As tenancies that started on or after 1st October are now nearing the point where Section 21 Notices can be served, it is a good time to discuss the potential issues that could come up.

For the purposes of this article, a Landlord’s Agent is considered to be the same as the Landlord.

Section 33 of the Deregulation Act deals with the issue of Retaliatory Eviction and sets out a rough flowchart of things that must take place for a Tenant to successfully raise an issue of Retaliatory Eviction. The sequence of events are as follows:

  1. The Tenant raises a complaint in writing about the condition of the property (if the Tenant does not have the Landlord’s address or email then this can be triggered verbally).
  2. The Landlord serves a Section 21 Notice to evict.
  3. The Landlord does not provide an adequate response within 14 days of the date when the complaint was given. An adequate response is defined as a description and timescale of the repair work that will be carried out.
  4. The Tenant then raises the complaint with the local Housing Authority about the same issue.
  5. The Housing Authority serves a relevant repair notice (Category 1 or 2) on the Landlord in response to the complaint.
  6. The Section 21 Notice will be deemed invalid and cannot be served for 6 months from the issue date of that notice.

Obviously if any of the above steps do not occur (for example, the Tenant does not report the issue to the Housing Authority, or the Landlord provides an adequate response) then the Section 21 Notice will still be valid.

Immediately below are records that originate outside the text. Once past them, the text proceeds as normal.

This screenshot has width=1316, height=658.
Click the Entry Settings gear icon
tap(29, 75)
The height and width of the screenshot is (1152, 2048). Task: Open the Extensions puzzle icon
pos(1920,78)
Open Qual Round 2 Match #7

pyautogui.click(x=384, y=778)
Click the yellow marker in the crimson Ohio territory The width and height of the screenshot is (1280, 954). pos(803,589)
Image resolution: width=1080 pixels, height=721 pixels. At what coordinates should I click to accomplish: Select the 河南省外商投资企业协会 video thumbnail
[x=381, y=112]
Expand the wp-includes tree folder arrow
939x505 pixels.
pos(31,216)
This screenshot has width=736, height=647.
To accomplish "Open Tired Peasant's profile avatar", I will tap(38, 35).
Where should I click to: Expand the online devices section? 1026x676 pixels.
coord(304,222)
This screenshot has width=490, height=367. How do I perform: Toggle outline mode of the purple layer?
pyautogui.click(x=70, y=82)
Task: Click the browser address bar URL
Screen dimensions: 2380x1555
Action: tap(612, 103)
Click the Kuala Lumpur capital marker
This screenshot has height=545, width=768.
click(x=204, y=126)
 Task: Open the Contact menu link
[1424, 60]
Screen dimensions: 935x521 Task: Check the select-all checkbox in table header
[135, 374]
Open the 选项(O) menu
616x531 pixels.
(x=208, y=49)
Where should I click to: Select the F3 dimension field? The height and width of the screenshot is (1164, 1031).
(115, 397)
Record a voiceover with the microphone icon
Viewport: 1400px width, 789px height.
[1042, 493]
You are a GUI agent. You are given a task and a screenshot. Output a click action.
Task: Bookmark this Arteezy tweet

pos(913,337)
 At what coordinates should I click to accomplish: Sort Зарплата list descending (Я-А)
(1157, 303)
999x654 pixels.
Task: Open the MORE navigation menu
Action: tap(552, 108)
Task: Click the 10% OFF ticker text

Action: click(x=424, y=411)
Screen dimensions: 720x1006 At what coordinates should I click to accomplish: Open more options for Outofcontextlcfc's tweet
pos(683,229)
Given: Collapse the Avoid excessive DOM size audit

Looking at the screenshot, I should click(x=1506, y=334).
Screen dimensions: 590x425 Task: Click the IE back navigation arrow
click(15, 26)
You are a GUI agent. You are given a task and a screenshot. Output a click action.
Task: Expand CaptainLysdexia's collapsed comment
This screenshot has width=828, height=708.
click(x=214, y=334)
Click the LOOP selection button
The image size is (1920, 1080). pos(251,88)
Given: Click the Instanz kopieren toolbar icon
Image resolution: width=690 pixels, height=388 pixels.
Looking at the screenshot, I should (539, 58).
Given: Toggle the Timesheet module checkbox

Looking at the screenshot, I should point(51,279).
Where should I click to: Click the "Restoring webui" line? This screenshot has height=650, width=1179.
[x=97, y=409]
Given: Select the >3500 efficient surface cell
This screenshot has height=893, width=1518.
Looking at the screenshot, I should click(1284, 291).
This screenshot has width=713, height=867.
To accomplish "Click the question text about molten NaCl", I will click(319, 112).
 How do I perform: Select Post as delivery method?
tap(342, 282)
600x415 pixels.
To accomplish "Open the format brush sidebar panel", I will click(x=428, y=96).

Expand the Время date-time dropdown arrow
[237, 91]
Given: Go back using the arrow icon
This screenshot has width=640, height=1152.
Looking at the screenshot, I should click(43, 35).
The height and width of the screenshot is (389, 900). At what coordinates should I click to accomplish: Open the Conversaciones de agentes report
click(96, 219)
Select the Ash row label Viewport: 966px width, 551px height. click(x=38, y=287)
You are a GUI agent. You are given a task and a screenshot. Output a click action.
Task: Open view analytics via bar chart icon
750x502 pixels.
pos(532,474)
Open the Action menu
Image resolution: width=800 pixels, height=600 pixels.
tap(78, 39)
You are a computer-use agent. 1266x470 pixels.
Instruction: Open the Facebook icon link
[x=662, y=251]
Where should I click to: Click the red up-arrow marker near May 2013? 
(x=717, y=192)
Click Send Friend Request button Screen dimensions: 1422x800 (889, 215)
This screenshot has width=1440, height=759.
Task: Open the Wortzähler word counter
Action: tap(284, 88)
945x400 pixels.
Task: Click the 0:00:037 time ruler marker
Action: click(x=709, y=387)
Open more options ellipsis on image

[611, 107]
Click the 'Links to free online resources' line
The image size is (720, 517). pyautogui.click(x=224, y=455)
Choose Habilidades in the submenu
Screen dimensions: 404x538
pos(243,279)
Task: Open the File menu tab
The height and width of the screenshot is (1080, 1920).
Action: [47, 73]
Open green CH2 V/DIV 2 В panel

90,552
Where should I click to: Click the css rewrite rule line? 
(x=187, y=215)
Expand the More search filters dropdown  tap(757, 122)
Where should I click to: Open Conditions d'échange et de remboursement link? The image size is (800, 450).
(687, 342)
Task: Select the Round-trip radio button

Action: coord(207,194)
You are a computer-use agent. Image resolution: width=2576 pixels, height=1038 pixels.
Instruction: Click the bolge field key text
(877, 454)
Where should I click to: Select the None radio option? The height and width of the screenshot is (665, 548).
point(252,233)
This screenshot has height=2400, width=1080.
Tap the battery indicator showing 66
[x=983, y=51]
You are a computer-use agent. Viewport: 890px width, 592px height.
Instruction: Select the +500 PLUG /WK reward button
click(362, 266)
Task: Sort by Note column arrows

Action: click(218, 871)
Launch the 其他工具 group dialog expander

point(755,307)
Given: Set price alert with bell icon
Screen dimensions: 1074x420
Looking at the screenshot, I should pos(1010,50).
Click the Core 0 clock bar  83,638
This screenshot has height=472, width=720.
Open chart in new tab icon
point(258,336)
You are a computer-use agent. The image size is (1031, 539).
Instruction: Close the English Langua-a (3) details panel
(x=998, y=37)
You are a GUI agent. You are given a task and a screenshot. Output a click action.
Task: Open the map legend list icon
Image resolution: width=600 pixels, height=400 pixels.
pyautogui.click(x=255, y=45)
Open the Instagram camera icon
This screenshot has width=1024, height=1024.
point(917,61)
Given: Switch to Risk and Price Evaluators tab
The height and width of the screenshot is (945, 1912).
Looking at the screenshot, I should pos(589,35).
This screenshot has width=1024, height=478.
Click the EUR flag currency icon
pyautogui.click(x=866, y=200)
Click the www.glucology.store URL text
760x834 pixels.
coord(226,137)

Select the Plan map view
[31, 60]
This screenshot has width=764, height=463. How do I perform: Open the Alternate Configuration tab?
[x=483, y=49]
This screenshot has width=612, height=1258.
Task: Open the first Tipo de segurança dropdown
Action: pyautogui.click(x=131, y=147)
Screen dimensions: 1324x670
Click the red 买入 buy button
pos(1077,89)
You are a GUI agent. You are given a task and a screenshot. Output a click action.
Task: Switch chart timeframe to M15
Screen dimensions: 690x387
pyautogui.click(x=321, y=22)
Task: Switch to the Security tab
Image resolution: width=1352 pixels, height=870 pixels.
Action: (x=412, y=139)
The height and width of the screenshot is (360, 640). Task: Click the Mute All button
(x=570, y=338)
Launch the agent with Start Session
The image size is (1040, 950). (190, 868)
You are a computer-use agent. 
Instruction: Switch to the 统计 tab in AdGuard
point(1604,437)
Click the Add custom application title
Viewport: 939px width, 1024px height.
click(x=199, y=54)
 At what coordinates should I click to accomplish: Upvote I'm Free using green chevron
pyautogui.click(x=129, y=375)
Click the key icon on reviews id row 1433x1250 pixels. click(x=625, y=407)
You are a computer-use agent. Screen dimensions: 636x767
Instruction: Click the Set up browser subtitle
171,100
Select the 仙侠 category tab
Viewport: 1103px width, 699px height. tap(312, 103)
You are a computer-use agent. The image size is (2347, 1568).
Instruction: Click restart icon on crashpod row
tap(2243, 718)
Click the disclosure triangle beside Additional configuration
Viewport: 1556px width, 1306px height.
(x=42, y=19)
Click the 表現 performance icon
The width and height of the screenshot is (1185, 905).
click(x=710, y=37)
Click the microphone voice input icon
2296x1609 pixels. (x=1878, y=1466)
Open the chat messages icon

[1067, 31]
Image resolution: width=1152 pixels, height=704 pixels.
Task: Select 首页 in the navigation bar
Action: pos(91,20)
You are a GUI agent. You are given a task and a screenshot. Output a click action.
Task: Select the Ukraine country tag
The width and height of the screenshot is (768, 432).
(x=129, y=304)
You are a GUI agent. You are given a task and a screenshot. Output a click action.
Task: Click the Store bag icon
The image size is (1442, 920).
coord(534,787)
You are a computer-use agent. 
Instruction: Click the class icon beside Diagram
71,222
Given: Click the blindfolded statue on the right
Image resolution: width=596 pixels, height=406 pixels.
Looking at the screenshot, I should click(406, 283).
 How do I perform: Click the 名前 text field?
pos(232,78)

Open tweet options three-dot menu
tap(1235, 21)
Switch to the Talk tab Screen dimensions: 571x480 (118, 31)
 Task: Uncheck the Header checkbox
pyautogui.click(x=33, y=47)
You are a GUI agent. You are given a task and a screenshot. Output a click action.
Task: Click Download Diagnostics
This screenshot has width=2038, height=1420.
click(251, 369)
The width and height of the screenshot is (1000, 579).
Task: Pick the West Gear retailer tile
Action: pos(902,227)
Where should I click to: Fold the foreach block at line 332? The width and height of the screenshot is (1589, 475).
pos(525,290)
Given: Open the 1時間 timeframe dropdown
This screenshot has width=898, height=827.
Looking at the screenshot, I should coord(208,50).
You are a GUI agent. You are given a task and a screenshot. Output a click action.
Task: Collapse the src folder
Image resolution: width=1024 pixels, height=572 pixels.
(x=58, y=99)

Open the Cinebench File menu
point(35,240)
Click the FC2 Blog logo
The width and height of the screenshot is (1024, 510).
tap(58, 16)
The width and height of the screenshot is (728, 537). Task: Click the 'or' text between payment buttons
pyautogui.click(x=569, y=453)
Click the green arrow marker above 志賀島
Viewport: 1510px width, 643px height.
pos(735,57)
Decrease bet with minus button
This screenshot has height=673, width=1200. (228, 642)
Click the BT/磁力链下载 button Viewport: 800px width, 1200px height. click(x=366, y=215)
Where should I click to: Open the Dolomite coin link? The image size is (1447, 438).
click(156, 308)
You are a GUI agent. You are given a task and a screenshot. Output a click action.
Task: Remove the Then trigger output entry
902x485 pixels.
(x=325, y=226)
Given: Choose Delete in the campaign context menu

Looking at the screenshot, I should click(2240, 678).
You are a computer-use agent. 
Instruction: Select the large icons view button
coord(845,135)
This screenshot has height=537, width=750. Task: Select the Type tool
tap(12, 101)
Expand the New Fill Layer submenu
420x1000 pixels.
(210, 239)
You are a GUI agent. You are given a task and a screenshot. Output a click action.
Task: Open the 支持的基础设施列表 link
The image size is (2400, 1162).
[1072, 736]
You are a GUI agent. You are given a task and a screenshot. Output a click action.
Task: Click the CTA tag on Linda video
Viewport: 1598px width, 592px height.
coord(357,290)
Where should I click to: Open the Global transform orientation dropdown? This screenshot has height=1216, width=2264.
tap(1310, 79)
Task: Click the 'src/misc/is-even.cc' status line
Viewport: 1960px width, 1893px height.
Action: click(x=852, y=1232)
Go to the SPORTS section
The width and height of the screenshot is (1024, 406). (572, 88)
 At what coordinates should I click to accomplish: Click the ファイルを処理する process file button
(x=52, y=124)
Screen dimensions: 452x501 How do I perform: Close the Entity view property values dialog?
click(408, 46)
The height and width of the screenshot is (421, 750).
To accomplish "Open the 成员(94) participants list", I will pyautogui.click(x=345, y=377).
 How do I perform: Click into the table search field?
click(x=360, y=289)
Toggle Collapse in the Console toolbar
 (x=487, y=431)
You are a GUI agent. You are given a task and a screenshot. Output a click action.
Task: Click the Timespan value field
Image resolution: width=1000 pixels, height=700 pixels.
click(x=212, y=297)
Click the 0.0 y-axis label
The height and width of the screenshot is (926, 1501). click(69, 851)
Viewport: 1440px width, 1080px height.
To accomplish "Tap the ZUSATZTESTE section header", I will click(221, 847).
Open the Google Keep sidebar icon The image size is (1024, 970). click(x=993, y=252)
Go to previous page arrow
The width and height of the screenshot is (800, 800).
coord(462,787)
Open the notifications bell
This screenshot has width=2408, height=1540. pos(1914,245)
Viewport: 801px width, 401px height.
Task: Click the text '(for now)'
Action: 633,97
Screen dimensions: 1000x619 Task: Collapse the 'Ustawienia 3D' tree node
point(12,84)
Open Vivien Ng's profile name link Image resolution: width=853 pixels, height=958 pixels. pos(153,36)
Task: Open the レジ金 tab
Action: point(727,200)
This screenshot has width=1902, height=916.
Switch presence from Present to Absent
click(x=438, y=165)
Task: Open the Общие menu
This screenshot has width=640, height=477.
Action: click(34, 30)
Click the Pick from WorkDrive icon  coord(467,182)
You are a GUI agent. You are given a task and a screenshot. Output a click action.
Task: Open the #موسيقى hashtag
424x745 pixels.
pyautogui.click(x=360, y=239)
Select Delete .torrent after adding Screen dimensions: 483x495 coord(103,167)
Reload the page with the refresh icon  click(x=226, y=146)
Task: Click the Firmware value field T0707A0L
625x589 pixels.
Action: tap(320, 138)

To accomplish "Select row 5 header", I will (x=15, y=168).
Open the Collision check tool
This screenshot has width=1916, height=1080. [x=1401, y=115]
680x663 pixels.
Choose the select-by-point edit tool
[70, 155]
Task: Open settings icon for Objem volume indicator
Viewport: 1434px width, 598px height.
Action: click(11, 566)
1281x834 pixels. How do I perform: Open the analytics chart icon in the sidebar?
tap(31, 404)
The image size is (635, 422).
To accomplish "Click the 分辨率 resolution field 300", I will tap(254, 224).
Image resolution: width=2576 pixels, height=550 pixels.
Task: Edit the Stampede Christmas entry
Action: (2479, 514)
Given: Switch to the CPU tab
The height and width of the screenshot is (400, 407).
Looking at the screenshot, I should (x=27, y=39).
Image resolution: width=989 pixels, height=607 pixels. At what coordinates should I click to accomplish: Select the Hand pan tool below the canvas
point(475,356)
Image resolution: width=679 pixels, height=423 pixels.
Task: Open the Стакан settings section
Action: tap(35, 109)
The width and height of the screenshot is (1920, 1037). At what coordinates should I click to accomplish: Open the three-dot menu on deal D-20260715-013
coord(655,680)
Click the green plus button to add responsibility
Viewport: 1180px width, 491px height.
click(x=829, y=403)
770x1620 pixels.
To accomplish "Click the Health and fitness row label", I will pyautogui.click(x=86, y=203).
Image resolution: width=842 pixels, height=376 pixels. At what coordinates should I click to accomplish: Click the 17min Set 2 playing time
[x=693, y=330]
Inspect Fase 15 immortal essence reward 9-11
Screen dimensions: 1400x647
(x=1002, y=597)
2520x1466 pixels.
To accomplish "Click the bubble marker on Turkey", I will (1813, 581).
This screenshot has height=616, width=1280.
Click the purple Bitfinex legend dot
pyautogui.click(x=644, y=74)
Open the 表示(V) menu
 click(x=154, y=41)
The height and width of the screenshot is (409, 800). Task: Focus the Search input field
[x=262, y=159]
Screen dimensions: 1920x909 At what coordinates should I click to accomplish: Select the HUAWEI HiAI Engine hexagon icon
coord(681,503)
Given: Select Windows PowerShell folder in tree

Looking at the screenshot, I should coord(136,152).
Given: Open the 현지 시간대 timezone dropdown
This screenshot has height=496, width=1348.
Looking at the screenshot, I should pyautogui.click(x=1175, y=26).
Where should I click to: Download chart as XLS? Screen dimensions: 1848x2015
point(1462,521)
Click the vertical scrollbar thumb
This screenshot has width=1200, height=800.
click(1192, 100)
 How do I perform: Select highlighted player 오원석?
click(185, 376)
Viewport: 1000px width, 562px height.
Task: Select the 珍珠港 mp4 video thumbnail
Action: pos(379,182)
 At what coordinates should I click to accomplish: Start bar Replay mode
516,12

An important caveat is that the Retaliatory Eviction process, as the name might suggest, can only be used if the Section 21 Notice is served after the complaint is received. There appears to be no downside to Landlords serving such notice on the Tenant pre-emptively if they believe that a complaint may be coming.

The clock starts running on the 14 day response time once the letter has been sent – it is not clear what happens if the Section 21 Notice and the complaint letter cross in the post, these are issues that will have to be thrashed out in court.


It is worth pointing out the defences available to a Landlord who is being faced with a Retaliatory Eviction claim.

If the Tenant has not used the property in a Tenant-like manner or is a result of the Tenant’s breach of their contractual obligations then the Landlord has a valid defence.

At the time the Section 21 Notice was served the property is genuinely on the market to be sold. It seems to me as though this defence could be abused and may require a Statement of Truth signed by a Landlord that their attempts to sell the property are genuine. It seems too easy to put the property on the market for the duration of the possession claim whilst turning down all offers from buyers only to take it off again at the end of the process. Again, this is something that will perhaps be dealt with to avoid abuse.